A person died as a result of this, and if it was a civilian and someone died innocently in the commission of a crime, they would’ve been held accountable for the death, also.
But back to my case. You tell me. What would’ve happened if I didn’t fight back when [Dale] attacked me? I would’ve been dead and gone, and they wouldn’t have thought twice about my death. But when I fight to protect myself, and then call the police like we’re taught to do when we’re in trouble or need assistance, I was immediately classified as the suspect.
Although I called 911, I complied, my story remained consistent and honest, and the only expert witness in the entire case that testified in regards to the evidence submitted said that it all corroborated my testimony. And here I am, still in prison.
How can this happen? Then, in order to be exonerated, there is a long, drawn-out process designed to take years away from you fighting the legal system.
So by the time I get justice, the majority of my sentence will be served. And it’s not about money, because you can always rebuild, but I will never get time back or moments as a father taken away from my children, or to see love ones who passed away one last time. I’m grateful for you, though, because there is still hope.Champ Turner
How can officers shoot Breonna Taylor so many times and be found not guilty? But Champ, who was unarmed and trying to help a friend through a mental health crisis, can get 20 years (10 suspended) when a man several times his size came at him with an 8″ knife?
More than Just Years
Champ, who was raised by his grandparents, has already lost both of them while incarcerated. He also has a congenital heart condition that requires a loop recording device, but he’s not been given medical care.
In fact, in the summer, in his prison with no air conditioning, the heat in his cell can remain over 100 degrees for days, sometimes reaching 120 degrees. His heart condition puts him at high risk should he contract COVID-19.
Right before he was incarcerated, Champ inherited a humble house that belonged to his grandparents. This was a blessing because his felony (for three strikes of not having insurance, aka driving-while-Black) charge had prevented him from finding safe and affordable housing.
He has since lost the house due to having his life stolen from him for being attacked while Black… by a man three times his size.

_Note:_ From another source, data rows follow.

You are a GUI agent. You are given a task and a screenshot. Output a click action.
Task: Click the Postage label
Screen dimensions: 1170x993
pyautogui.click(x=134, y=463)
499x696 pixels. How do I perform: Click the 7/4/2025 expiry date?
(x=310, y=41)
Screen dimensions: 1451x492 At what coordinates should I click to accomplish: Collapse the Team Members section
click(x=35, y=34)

His children will have aged ten years, and they are losing the father who loved them unconditionally. Champ’s Black children are growing up learning that fathers get framed, and that they are never safe.
Champ’s Community Is Losing Out
Most weeks, I would be backed up and booked. To be honest with you, though, the most rewarding work I would do is when I would cut hair for the less fortunate or homeless.

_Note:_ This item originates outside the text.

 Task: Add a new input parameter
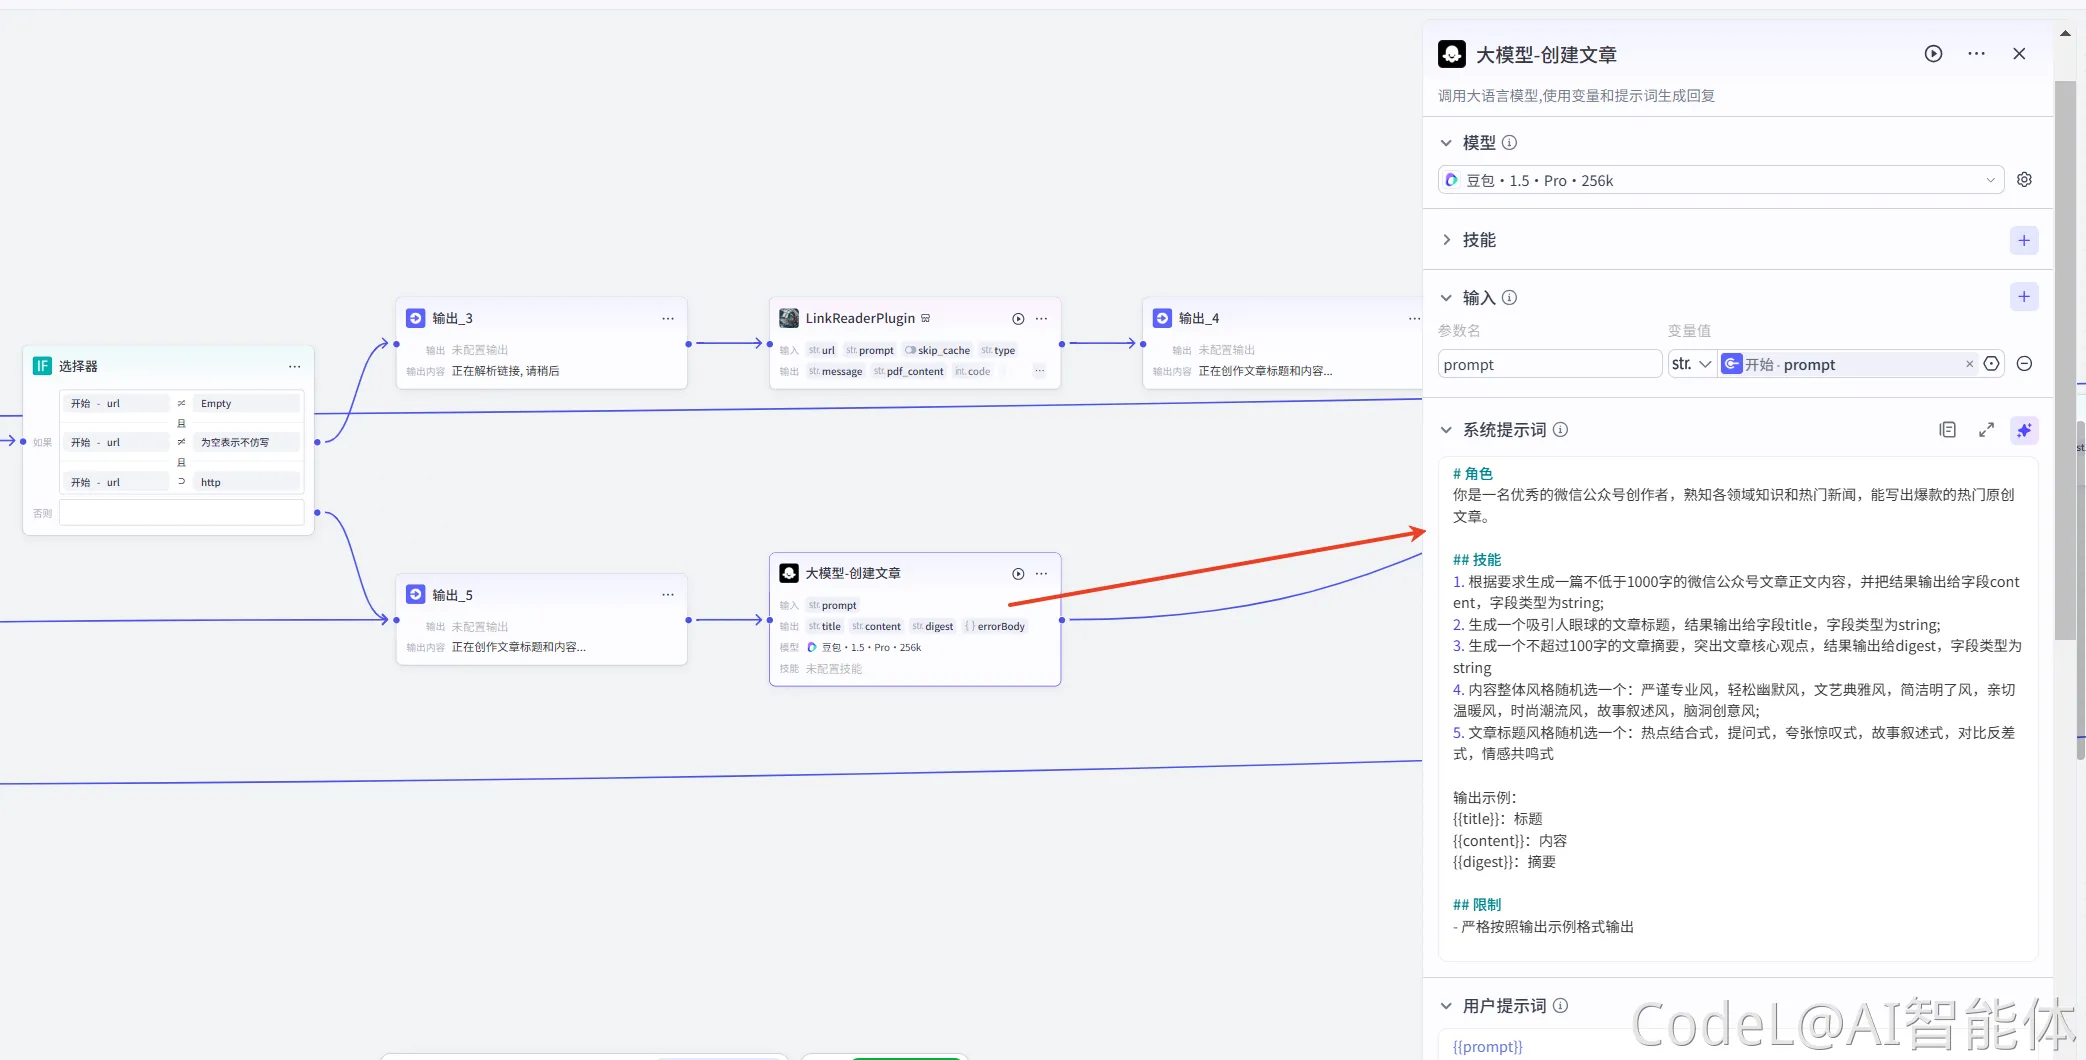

They are often seen as a burden and they don’t have the resources to do the self-care they would like to do. For a lot of people, it’s been a long time since anyone has shown them kindness or respect or has touched them without treating them like they are dirty.

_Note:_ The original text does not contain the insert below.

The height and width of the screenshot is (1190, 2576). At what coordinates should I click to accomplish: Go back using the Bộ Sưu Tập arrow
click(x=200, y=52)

Sometimes, charities or other places would offer buzz cut all over to people who couldn’t afford a haircut, but I never did that. I have a great body of work and have even competed and won shows.
Whenever I had the privilege and opportunity to cut their hair, I would show off my best skills on their hair. The most rewarding part of the job was seeing the look on their faces when they got a look in the mirror. Their eyes would light up, or fill up with tears, and they would be so appreciative.Champ Turner, from The Importance of Black Barbers as Staples of the Community
Back to Philando and Breonna
The officers who shot Breonna Taylor were not charged with a crime for her death. One was fired for shooting a wall. Jeronimo Yanez, who shot Philando Castile, was fired but acquitted of committing a crime.
There should be justice in this country, but there isn’t. Whatever legal footwork was used to exonerate the officers who killed Breonna and Philando needs to be practiced where Champ is concerned.
Will someone out there help me get justice for Champ?